Mais la Suisse est-elle si généreuse qu’elle le prétend? Ces derniers jours, une étude d’un institut allemand pour l’économie mondiale de Kiel a semé le doute. La Suisse n’y figure qu’en 32e position sur 40 pays examinés. Selon ces chiffres, elle ne consacrerait que 0,03% de son PIB à l’Ukraine, loin derrière le Danemark (0,47%), les Etats-Unis (0,37%), l’Allemagne (0,36%) ou la France (0,31%). Cette statistique a piqué au vif le ministre des Affaires étrangères, Ignazio Cassis. «Elle est déjà dépassée avec notre nouveau paquet d’aide», s’est-il agacé. Il a encore précisé que la Suisse était un pays fédéraliste et que, dans ce contexte, les données de cet institut ne pouvaient être qu'incomplètes. «Cette statistique ne prend pas en compte l’aide des cantons et de la société civile», a encore déploré Ignazio Cassis. Or, la Chaîne du Bonheur a récolté 130 millions de francs et la Croix-Rouge suisse 50 millions. Cela sans parler des particuliers, qui hébergent toujours quelque 25 000 personnes ayant fui l’Ukraine, que le conseiller fédéral a chaleureusement remerciés. A la troisième question posée par un journaliste à ce sujet, le Tessinois a clos le débat. «Face au drame ukrainien, c’est toute la Suisse qui a répondu présent.
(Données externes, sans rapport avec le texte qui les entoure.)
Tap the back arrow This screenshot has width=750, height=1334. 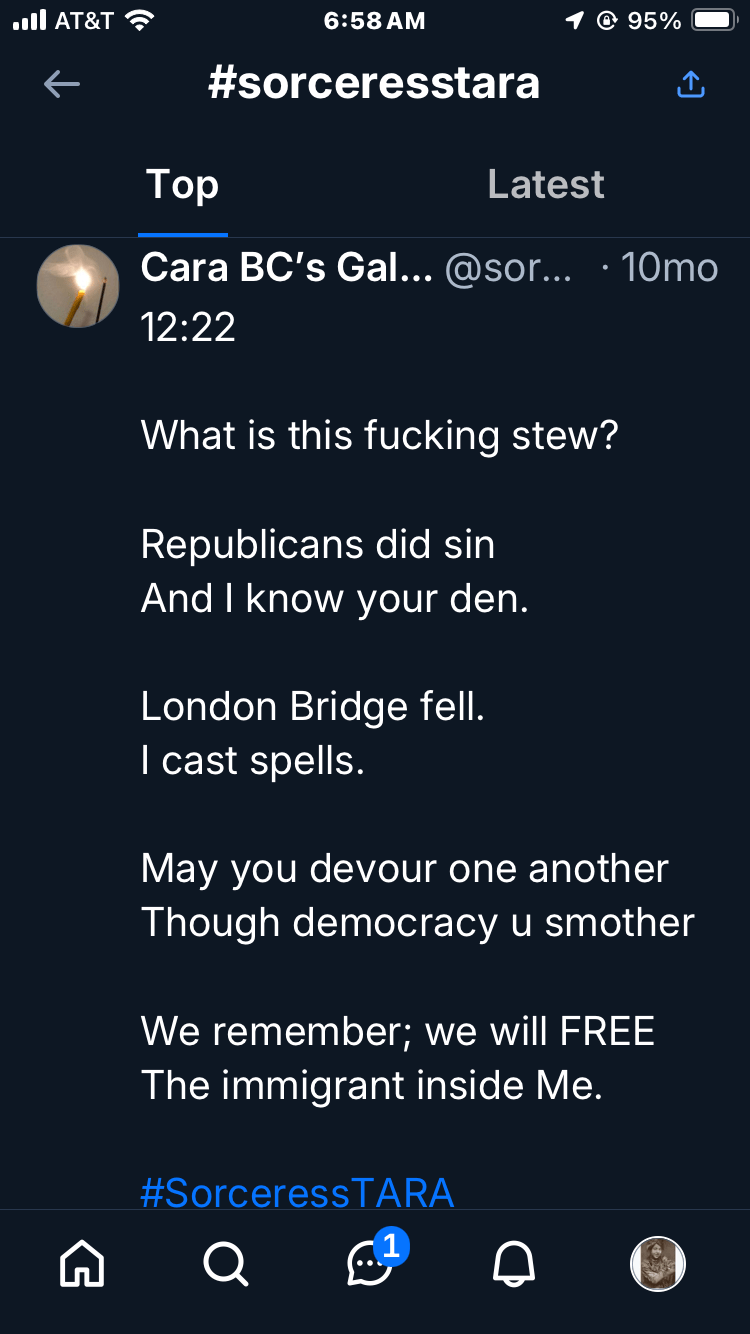pos(62,85)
Oui, elle en fait assez.»
Si Ignazio Cassis s’est un brin irrité, c’est qu’il s’est beaucoup démené pour mettre sur pied avec succès, en juillet dernier, la Conférence pour la reconstruction de l’Ukraine. Ce sont là des efforts diplomatiques impossibles à chiffrer, mais qui ont soudé 41 pays et 18 organisations internationales, qui se sont accordés sur le cadre des principes devant guider cette reconstruction.
Une ligne conservatrice sur la neutralité
Ce mercredi, le Conseil fédéral a aussi été interpellé sur la réexportation de munitions à la suite de demandes venues d’Allemagne, du Danemark et d’Espagne. A ce sujet, aussi bien Alain Berset qu’Ignazio Cassis sont restés sur leur ligne, très conservatrice malgré les critiques venues de l’étranger. C’est toujours non à toute exportation d’armes, qu’elle soit directe ou indirecte, au nom de la neutralité. «D’éventuelles réexportations ne correspondent pas au cadre de notre neutralité. De plus, elles n’apporteraient pas une aide militaire décisive à l’Ukraine», a justifié Ignazio Cassis. Alors que ce mardi, la Commission de sécurité du Conseil national a trouvé un compromis sous l’impulsion du PLR et du PS, le Conseil fédéral attend désormais la décision du plénum des deux Chambres.
Alors que la guerre en Ukraine semble s’enliser, le Conseil fédéral veut encore croire en ses efforts diplomatiques. Ce mercredi soir, Ignazio Cassis s’est envolé pour New York où il participera à une séance du Conseil de sécurité de l’ONU. Quant à Alain Berset, il est resté prudent lorsqu’on lui a demandé s’il envisageait de rendre visite à son homologue Volodymyr Zelensky: «Pourquoi pas, mais seulement si une telle visite fait sens», a-t-il répondu. En sous-entendant clairement qu’actuellement, ce n’était pas le cas.